Autograph Hound's Blah Blah Blog

Tuesday, July 2, 2019

Charlie Hunnman Fan Expo Dallas 2019


Okay, I will be very honest. I would not know Charlie Hunnman from a hole in the wall. Never watched Sons of Anarchy. Never seemed interesting to me. Hey, don't judge. I watch shows you ignore too.

But my Dad watched the show. He liked it. I was surprised as this series did not seem his ‘thing’. I’m glad he’s not watching endless reruns of Murder She Wrote and Bonanza all day long.


From what I hear Charlie is an incredibly nice guy. I agree with that statement.

I know, a few years back, when a Convention in Houston had ‘issues’, a lot of people did not get his autograph even though they payed in advance.  I know on his next trip to Houston, at a different convention, he honored those autograph tickets.  That was classy.

Here's my tale of his character.

I was in line a long time for Charlie. I’m been in longer lines and waited longer to get an autograph. The point: Charlie is popular, even if I don’t know who he is.

As I stood in line, the young lady in front of me was antsy. The concrete convention floor is a killer when wearing sneakers. It’s more brutal when you are wearing a dress and heels.
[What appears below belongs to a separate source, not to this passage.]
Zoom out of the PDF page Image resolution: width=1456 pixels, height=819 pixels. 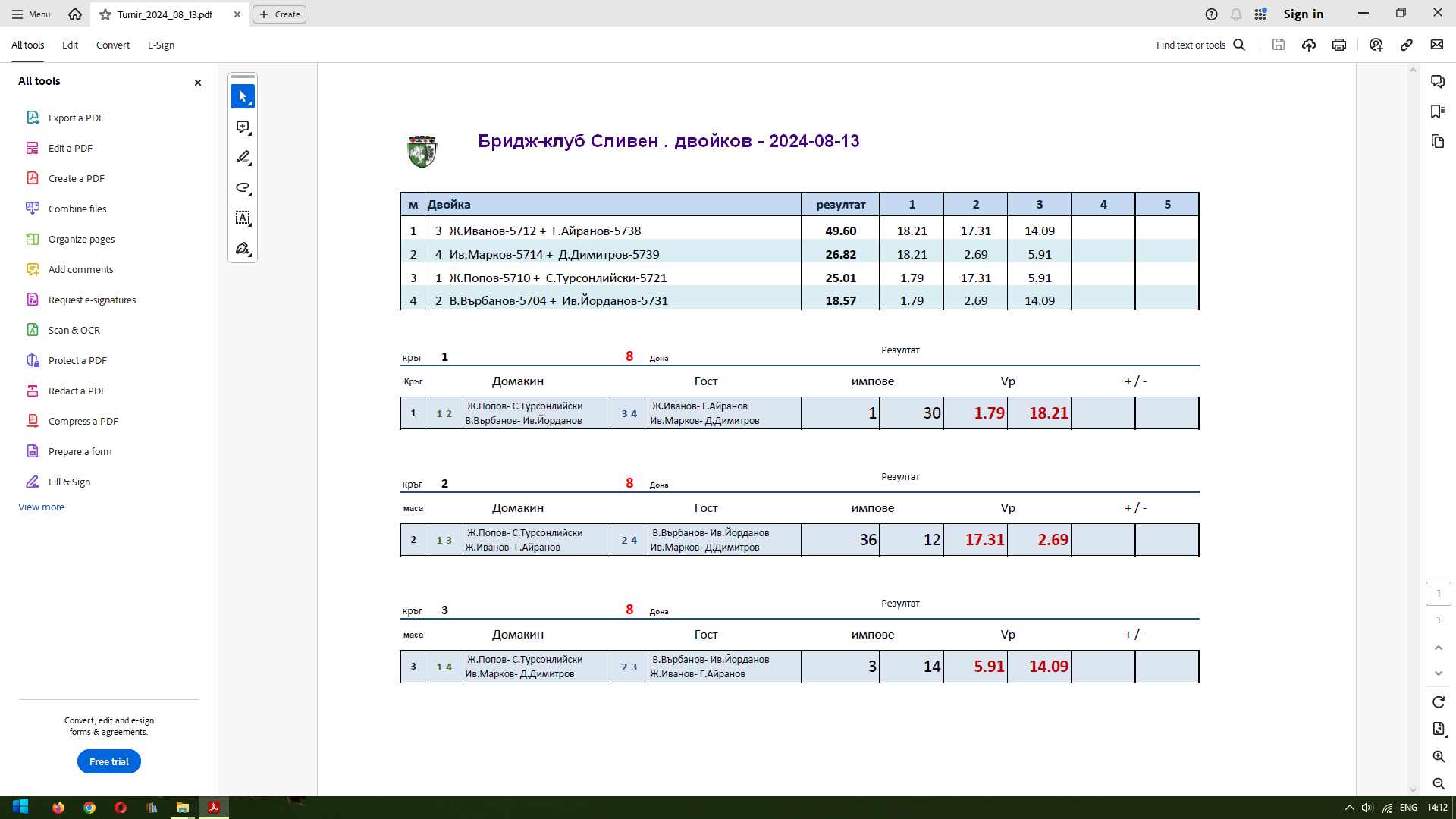pos(1439,783)
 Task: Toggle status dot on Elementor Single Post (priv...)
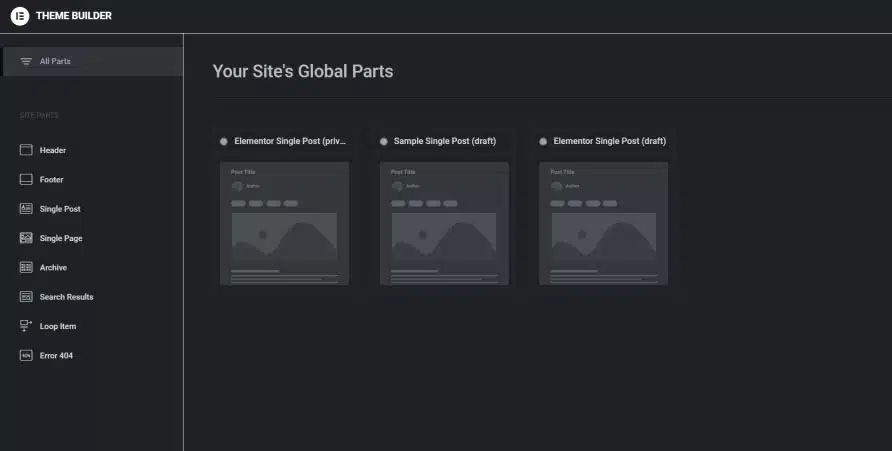pos(224,142)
She fidgeted and bumped into the people in front of her and behind her (that means me).

She frowned as she counted the people in front of us.  She tried to pass the time by chatting with me but I was in my own world of activity ignoring people.
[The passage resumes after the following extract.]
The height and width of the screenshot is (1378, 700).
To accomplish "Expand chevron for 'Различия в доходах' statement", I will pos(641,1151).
When Charlie left to do a photo op, she gave up. She turned and said she had to go. I dutifully moved a step forward. I was surprised she came back about 30 minutes later. I was nice and let her back in. I’m a Saint that way.

As we snaked our way to the front of the line, she snuck a couple of photos of Charlie. It’s a ‘no no’ but everyone does it.  I even moved to the side so she could get a better shot. Then she started talking again. Ugh. I was almost done without having to be friendly.
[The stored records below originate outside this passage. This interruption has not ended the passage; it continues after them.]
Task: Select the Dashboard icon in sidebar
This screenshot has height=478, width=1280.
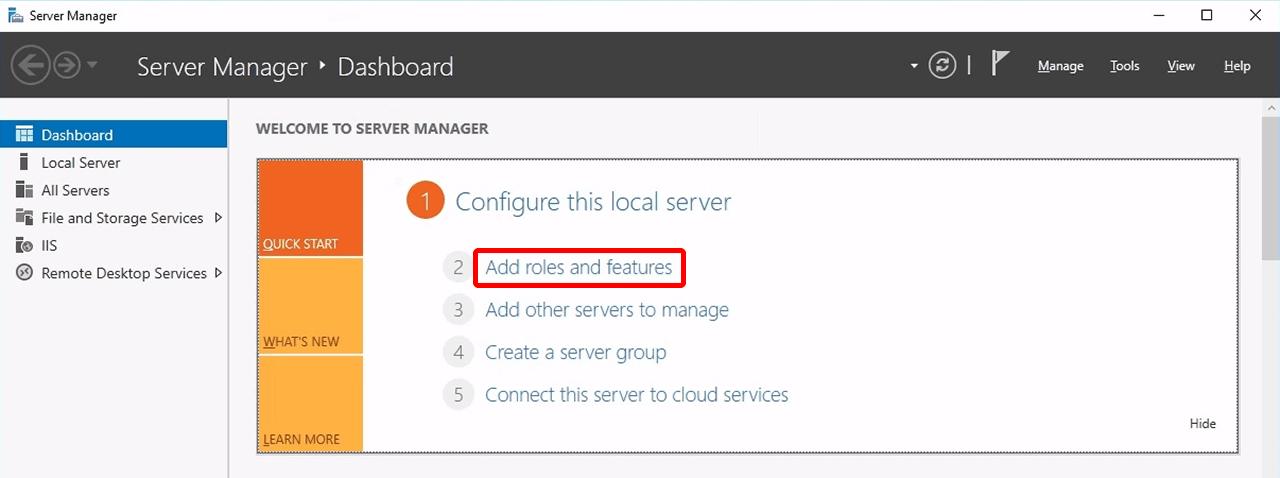Action: click(25, 135)
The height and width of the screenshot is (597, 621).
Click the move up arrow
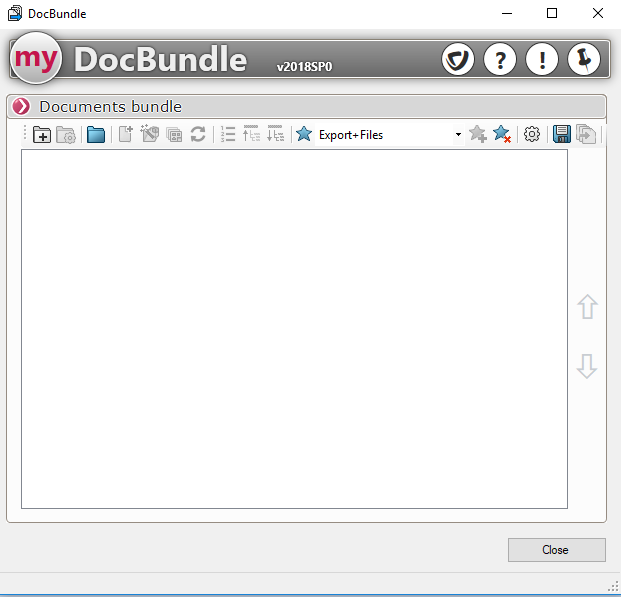coord(587,307)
She didn’t have money for an autograph, she only wanted to say ‘hi’. She flew in from Mexico City this morning just to see him. (Are you thinking scam?  I was.)  Then the typical, I’m a huge fan. I want to marry him. I only want to get close. She asked if she could walk up with me so she could be in front of him longer. Remember, I’m a Saint. I said ‘sure’.  She told me she wouldn’t say a thing. Okay, I can work with that.

Charlie had a large selection of photos.  I found one I liked.  My new friend approved.

When we stepped up, Charlie looked at both of us and said hello. He shook both our hands.  My friend was in heaven. I handed over my photo and Charlie signed.  My mission accomplished.

Since I was done, I decided to help my friend. I mentioned that she was a huge fan. She flew in from Mexico City just to see him.  Now Charlie’s halo started to shine. He smiled for her. That smile was just for her. He chatted with her. She was blushing and embarrassed but loving it. She mentioned she just wanted to see him up close and now she was happy.  Charlie asked if she had some for him to sign.  She said she didn’t have money. That was not the answer he wanted.  He told her that wasn’t a problem.  He walked her over to the other table with the selection of photos.  He suggested a shirtless one.  I told you he had a large selection of photos. She clutched the bare chested image to her chest as they walked the 5 feet to the signing table. He gave her a nice signature and then thanked her for coming all that way to see him.  Very classy.

We left. She thanked me a dozen times as we walked to the exit and parted ways. Yep, I’m a saint. And I still had my wallet.